Task directions:
Where the material below has a line containing "Switch to the 城市军团 tab", start repeating exactly, and keep going through the line containing "The height and width of the screenshot is (331, 519).", with no other lines.

Records for this exercise:

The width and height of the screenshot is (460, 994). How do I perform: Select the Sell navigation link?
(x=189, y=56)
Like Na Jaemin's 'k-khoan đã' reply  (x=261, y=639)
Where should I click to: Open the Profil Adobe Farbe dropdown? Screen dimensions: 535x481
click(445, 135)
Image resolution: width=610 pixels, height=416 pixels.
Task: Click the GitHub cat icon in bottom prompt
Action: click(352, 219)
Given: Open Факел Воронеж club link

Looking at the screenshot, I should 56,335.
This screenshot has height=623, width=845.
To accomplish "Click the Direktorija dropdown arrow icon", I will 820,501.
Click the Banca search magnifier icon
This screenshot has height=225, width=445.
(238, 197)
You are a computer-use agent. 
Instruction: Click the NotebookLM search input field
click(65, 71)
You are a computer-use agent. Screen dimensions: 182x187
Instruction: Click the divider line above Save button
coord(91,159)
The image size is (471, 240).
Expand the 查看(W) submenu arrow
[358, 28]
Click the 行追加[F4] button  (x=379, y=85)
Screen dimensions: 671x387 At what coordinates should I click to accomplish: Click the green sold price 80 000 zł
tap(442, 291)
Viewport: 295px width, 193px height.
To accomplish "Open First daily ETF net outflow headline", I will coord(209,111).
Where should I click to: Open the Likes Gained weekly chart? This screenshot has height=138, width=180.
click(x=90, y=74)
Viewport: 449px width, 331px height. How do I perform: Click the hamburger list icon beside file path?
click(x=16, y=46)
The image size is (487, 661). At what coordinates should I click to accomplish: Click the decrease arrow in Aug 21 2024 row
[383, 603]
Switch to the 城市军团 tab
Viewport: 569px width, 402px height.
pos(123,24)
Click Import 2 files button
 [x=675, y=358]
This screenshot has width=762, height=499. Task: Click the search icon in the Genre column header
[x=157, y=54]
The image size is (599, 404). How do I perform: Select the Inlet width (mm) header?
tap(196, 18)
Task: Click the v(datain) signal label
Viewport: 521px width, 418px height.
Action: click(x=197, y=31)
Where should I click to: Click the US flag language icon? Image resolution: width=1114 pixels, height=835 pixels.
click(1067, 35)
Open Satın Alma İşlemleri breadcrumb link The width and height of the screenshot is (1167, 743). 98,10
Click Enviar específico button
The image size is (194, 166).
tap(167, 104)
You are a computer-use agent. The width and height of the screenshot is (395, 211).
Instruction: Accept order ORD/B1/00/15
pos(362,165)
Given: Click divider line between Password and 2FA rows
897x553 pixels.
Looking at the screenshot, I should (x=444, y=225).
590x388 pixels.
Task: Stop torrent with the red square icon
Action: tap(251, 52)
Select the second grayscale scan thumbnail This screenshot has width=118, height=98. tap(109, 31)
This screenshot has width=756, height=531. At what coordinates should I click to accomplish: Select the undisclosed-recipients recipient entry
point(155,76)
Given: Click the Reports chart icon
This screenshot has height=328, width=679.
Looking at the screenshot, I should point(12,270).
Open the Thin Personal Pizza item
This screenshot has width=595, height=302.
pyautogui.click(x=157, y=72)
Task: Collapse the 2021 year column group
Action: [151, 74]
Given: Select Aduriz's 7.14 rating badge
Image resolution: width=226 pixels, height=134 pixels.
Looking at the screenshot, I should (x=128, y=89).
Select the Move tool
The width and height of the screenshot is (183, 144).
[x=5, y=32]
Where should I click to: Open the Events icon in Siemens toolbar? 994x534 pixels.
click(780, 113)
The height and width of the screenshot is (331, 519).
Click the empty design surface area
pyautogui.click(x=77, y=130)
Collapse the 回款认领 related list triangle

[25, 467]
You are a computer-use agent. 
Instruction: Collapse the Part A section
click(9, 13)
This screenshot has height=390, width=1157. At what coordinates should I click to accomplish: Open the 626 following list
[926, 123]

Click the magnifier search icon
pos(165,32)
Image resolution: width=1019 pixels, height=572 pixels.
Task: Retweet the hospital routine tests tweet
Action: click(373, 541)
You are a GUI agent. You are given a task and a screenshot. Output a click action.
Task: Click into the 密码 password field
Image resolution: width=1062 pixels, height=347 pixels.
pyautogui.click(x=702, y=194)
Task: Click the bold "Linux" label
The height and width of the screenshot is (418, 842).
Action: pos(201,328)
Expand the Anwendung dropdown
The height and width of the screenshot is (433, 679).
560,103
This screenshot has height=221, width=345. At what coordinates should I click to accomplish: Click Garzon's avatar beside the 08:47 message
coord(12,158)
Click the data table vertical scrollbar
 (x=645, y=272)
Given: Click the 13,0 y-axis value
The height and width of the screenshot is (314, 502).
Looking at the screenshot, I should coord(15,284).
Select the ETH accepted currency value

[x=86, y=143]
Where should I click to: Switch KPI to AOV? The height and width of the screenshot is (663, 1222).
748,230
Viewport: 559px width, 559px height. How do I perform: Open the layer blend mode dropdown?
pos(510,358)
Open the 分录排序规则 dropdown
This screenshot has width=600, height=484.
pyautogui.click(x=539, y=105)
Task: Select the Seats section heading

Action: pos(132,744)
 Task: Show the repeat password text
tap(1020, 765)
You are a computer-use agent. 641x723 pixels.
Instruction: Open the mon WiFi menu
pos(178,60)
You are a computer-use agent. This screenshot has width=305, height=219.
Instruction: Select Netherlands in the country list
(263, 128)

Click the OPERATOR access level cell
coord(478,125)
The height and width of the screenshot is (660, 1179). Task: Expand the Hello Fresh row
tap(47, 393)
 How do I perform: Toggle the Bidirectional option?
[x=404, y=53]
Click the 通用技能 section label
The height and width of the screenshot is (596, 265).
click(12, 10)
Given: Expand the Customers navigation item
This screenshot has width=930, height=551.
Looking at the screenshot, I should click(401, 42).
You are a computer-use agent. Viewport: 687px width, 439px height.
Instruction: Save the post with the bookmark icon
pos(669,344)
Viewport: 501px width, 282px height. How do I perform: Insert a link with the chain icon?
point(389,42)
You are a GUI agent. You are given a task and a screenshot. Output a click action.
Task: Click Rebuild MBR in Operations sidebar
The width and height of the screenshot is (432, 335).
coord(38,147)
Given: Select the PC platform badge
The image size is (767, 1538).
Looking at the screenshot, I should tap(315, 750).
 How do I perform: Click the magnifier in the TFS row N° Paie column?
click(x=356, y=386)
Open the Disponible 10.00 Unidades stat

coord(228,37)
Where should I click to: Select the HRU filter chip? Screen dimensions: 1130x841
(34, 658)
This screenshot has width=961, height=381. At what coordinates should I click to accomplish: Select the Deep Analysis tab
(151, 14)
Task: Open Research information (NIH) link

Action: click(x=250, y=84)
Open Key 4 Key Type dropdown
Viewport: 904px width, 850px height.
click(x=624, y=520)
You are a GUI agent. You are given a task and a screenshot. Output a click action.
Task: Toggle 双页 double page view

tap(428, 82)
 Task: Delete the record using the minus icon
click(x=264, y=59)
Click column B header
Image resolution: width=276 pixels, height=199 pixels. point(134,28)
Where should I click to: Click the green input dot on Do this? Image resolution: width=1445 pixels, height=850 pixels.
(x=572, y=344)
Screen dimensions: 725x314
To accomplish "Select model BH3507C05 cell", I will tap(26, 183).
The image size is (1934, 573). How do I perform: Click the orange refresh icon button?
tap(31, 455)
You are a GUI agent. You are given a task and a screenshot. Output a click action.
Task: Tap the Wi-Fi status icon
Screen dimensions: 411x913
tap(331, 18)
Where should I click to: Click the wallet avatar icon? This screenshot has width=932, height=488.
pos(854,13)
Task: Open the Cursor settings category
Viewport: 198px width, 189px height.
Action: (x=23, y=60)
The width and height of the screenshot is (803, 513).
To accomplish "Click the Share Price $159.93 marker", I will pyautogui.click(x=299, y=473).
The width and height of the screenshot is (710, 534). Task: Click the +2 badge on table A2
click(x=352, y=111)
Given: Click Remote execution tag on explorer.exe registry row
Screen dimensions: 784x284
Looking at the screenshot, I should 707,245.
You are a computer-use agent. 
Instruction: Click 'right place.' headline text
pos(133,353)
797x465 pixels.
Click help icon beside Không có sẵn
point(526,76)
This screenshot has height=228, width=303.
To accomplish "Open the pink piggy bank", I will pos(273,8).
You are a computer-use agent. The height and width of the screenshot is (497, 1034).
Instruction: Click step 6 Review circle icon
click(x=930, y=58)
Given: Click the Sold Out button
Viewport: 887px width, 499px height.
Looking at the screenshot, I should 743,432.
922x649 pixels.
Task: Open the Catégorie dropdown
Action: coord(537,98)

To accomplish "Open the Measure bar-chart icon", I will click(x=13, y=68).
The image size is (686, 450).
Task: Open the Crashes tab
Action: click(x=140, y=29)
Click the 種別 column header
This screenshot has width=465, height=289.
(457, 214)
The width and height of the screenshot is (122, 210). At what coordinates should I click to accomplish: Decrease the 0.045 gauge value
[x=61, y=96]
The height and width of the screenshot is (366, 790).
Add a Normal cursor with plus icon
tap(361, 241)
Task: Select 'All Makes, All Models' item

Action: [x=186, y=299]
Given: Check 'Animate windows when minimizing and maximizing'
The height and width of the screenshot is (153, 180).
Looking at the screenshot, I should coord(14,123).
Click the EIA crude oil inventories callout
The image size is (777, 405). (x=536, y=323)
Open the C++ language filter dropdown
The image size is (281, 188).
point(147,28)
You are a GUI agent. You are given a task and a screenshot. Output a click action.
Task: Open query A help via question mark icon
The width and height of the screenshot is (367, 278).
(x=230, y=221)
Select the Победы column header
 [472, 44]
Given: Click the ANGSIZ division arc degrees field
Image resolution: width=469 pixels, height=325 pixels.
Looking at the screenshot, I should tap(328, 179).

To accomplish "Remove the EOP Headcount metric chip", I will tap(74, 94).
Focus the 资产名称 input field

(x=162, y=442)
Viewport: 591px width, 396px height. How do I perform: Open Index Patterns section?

Problem solution:
Switch to the 城市军团 tab
Viewport: 569px width, 402px height.
pos(123,24)
Click Import 2 files button
 [x=675, y=358]
This screenshot has width=762, height=499. Task: Click the search icon in the Genre column header
[x=157, y=54]
The image size is (599, 404). How do I perform: Select the Inlet width (mm) header?
tap(196, 18)
Task: Click the v(datain) signal label
Viewport: 521px width, 418px height.
Action: click(x=197, y=31)
Where should I click to: Click the US flag language icon? Image resolution: width=1114 pixels, height=835 pixels.
click(1067, 35)
Open Satın Alma İşlemleri breadcrumb link The width and height of the screenshot is (1167, 743). 98,10
Click Enviar específico button
The image size is (194, 166).
tap(167, 104)
You are a computer-use agent. The width and height of the screenshot is (395, 211).
Instruction: Accept order ORD/B1/00/15
pos(362,165)
Given: Click divider line between Password and 2FA rows
897x553 pixels.
Looking at the screenshot, I should (x=444, y=225).
590x388 pixels.
Task: Stop torrent with the red square icon
Action: tap(251, 52)
Select the second grayscale scan thumbnail This screenshot has width=118, height=98. tap(109, 31)
This screenshot has width=756, height=531. At what coordinates should I click to accomplish: Select the undisclosed-recipients recipient entry
point(155,76)
Given: Click the Reports chart icon
This screenshot has height=328, width=679.
Looking at the screenshot, I should point(12,270).
Open the Thin Personal Pizza item
This screenshot has width=595, height=302.
pyautogui.click(x=157, y=72)
Task: Collapse the 2021 year column group
Action: [151, 74]
Given: Select Aduriz's 7.14 rating badge
Image resolution: width=226 pixels, height=134 pixels.
Looking at the screenshot, I should (x=128, y=89).
Select the Move tool
The width and height of the screenshot is (183, 144).
[x=5, y=32]
Where should I click to: Open the Events icon in Siemens toolbar? 994x534 pixels.
click(780, 113)
The height and width of the screenshot is (331, 519).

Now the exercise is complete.